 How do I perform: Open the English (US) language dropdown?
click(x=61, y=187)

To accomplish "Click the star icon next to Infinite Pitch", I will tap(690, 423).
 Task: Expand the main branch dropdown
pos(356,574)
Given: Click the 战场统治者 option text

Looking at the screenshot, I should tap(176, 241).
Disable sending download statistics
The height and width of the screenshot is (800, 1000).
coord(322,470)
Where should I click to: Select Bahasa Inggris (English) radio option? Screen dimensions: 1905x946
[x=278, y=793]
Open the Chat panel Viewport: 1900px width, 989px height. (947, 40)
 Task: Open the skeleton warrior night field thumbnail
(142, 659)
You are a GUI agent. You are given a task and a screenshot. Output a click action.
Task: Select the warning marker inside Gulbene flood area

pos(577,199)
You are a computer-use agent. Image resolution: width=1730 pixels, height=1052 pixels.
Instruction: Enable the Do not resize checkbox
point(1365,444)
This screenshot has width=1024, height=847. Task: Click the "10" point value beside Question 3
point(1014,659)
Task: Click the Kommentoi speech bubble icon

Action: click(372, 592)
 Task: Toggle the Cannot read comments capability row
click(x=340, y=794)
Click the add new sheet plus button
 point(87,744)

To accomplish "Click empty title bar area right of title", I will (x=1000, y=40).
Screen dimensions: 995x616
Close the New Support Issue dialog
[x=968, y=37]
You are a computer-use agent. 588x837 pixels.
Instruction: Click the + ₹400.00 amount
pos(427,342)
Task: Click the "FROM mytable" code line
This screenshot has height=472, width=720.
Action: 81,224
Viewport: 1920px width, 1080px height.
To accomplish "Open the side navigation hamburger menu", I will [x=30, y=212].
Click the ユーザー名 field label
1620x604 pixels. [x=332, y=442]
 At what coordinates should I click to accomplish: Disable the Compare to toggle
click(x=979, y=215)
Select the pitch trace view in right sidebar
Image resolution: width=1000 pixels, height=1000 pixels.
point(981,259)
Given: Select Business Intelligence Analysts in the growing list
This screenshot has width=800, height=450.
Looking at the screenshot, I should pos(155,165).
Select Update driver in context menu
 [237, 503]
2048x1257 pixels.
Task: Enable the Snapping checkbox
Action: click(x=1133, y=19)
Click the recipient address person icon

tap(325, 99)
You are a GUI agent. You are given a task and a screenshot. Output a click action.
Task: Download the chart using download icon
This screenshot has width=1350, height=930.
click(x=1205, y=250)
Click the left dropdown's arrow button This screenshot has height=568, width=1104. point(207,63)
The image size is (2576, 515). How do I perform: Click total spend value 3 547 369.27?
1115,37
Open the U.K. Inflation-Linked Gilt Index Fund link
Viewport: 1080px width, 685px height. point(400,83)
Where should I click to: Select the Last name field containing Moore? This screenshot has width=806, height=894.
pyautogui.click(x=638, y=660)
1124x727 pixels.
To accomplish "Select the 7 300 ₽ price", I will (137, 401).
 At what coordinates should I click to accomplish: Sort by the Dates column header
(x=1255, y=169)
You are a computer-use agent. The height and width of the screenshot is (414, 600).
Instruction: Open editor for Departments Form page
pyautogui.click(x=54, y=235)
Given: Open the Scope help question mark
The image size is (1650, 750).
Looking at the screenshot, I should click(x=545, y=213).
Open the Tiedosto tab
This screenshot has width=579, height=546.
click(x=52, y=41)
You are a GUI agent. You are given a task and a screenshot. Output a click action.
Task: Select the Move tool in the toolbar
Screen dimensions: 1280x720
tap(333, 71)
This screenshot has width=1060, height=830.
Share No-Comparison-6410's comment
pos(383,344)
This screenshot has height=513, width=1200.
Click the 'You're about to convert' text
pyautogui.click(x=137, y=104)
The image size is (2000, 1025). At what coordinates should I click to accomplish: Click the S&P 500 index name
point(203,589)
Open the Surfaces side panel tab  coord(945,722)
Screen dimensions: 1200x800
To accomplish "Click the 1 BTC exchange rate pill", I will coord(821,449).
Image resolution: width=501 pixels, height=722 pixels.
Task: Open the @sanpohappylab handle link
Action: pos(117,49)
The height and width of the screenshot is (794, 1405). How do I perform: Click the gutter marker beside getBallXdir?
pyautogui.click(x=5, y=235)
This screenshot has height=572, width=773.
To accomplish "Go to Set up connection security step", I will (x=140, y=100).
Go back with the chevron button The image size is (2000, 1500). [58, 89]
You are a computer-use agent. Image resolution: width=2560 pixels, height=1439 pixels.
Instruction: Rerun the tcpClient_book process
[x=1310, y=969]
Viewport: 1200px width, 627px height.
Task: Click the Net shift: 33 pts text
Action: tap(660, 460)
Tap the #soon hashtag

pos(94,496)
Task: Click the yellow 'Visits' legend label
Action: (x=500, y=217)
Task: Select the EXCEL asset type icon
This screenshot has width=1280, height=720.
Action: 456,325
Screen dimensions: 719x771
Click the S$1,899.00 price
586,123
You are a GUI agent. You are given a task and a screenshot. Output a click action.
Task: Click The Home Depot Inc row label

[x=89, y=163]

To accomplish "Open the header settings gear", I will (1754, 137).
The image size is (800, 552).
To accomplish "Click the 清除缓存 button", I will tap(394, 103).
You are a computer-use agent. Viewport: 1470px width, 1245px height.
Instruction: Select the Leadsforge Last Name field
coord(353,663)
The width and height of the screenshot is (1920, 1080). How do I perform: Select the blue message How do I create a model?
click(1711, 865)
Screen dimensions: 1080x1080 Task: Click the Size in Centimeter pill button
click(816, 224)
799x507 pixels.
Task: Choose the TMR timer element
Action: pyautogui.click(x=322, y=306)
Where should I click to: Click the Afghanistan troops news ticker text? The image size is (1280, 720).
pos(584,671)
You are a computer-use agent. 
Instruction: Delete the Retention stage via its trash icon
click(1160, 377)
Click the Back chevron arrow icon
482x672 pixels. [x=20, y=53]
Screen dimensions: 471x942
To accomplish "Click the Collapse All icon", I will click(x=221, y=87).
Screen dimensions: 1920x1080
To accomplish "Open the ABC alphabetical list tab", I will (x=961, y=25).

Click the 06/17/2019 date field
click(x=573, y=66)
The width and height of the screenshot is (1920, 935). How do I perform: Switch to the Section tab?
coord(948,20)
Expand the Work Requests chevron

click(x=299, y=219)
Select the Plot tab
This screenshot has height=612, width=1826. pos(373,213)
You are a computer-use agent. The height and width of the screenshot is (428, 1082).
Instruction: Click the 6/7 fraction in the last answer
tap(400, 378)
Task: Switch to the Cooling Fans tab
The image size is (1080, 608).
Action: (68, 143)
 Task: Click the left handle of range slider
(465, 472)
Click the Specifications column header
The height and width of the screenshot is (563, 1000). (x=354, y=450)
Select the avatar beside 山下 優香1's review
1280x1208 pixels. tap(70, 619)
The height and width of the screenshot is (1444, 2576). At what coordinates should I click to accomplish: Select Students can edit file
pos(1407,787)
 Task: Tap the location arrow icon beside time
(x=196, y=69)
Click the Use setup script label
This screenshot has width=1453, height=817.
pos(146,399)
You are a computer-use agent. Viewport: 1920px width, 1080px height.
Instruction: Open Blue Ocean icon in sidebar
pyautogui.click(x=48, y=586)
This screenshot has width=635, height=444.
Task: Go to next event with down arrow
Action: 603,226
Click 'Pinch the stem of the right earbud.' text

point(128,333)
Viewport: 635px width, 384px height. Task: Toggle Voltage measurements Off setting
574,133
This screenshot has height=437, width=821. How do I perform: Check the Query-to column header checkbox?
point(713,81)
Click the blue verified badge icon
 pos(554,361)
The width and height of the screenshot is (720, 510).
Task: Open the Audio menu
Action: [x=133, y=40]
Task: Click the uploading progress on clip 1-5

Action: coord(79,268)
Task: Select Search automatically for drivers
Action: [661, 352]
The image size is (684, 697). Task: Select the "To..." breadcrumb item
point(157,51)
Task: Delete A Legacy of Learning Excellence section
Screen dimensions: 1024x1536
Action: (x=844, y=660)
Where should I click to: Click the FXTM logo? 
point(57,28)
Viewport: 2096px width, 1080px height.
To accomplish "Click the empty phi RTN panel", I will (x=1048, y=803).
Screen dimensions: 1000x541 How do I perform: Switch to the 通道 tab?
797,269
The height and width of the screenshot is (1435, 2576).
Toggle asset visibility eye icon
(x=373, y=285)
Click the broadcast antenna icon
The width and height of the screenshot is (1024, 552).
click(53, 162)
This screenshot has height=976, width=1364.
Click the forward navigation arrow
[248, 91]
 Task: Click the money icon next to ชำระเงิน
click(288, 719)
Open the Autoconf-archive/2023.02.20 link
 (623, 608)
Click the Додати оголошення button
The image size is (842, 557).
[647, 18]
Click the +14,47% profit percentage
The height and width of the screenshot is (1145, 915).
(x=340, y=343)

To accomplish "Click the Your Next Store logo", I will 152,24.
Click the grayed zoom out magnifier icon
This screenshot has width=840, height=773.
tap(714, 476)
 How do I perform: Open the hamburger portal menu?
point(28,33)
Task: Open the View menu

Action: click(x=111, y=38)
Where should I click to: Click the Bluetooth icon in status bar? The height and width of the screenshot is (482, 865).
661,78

=== REQUIREMENTS ===
How many lines in the data above contain the string "sidebar", with case counting? Reply with the number alone.

=== THE OUTPUT ===
2